3. Da luogo di conflitto a luogo di collaborazione
La collaborazione online (si pensi appunto alle connessioni video, interazioni wiki, alle piattaforme di cooperazione, intranet, ecc.), ha in parte sostituito l’interazione quotidiana “face-to-face”, creando una nuova forma di comunicazione, l’interazione virtuale, che ha dimostrato di avere diversi aspetti positivi. Tra questi gli studi citano: la possibilità di portare nello stesso “luogo” voci provenienti da diversi background, funzioni, e mansioni con il valore aggiunto di integrare competenze diverse per uno scopo comune; sostituire le strutture gerarchiche con interazioni di tipo “orizzontale”; tempi decisionali più veloci; maggiore capacità di adattamento alle esigenze del presente e una migliore capacità di reazione ai cambiamenti; una comunicazione più condivisa che arricchisce il singolo e il gruppo (per un approfondimento si legga Minghetti).
 
In poche parole emerge una comunicazione più fluida che cambia, tra le altre cose, i tradizionali rapporti tra: datore, lavoratore e sindacato. Infatti, in virtù della più accentuata interazione virtuale, la relazione datore di lavoro-lavoratore perde il suo connotato gerarchico e individuale. Dipendenti e dirigenti sono “più vicini” nello spazio virtuale, dove il rapporto non è più “a due” ma di “comunità”, aperto e orizzontale, in cui l’“anzianità” e la “qualifica” giocano un ruolo secondario.

Grazie agli strumenti di cooperazione on-line, ogni dipendente dispone di una maggiore possibilità di esprimere la propria opinione, partecipare al processo decisionale e agli obiettivi aziendali. Il potere decisionale, tradizionalmente nelle mani del comitato esecutivo, viene gradualmente decentrato: i lavoratori sono sempre più “co-produttori” anziché semplici “esecutori”.

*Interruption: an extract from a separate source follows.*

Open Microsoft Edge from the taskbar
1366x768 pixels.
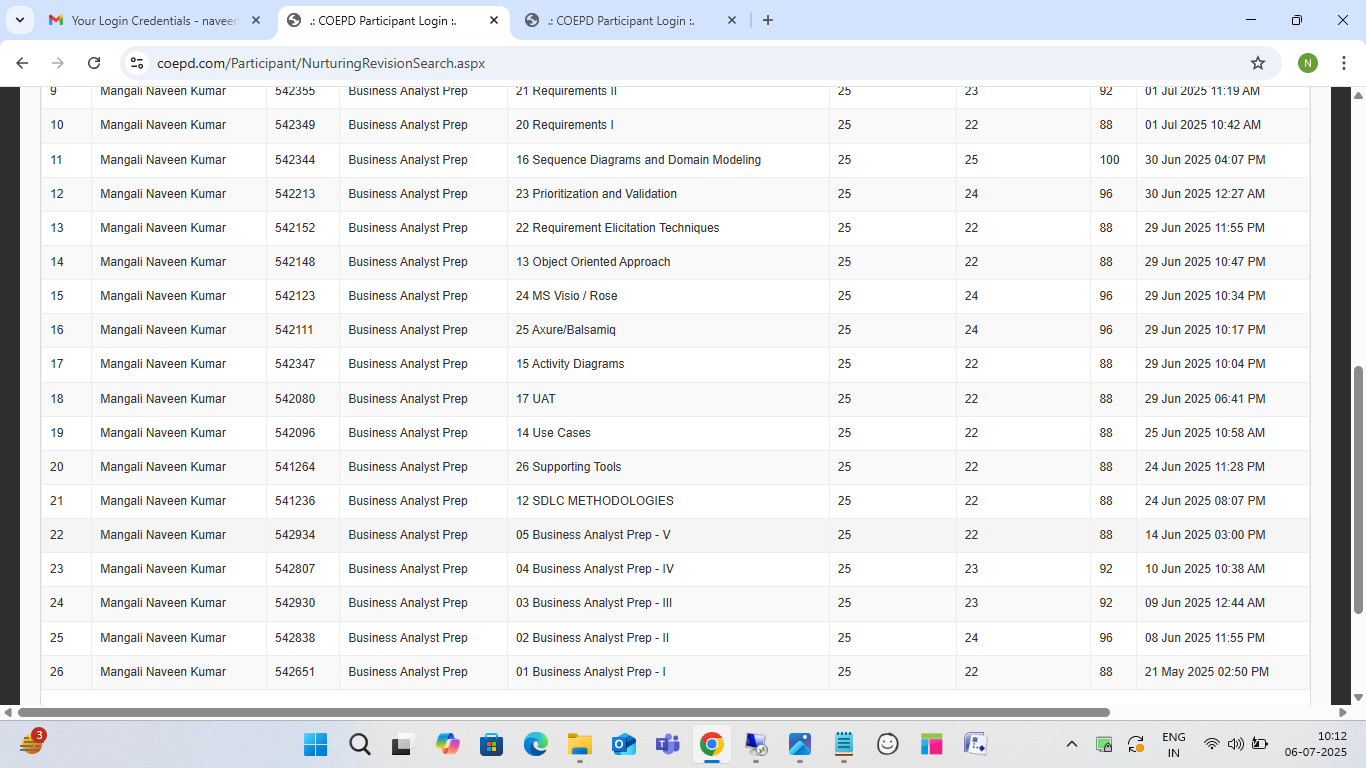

Se da un lato questa vicinanza rafforza il senso di appartenenza all’azienda e alla cultura aziendale, dall’altro, indebolisce il ruolo di intermediazione che fino ad oggi ha svolto il sindacato di fronte al tradizionale conflitto imprenditore-lavoratore: se virtualmente le due parti collaborano, i toni conflittuali diminuiscono e con essi la ragione di esistenza dei sindacati. Questi ultimi devono dunque ripensare al proprio ruolo e alla loro dimensione collettiva partendo dalla constatazione che l’uso delle nuove tecnologie sul posto di lavoro ha creato molteplici reti che, oltre ad esprimere una vasta gamma di interessi, trascendono i confini aziendali.

Le reti e le nuove tecnologie delle comunicazioni sono uno dei molteplici fattori di cambiamento del futuro del lavoro ma, più di altri, stanno creando un nuovo luogo di lavoro che diventa uno spazio comune, fisico e virtuale, del sapere, confronto e collaborazione. Riconoscere tale tendenza in atto è necessario per prepararsi al futuro del lavoro che, per certi aspetti, è già radicato nel presente.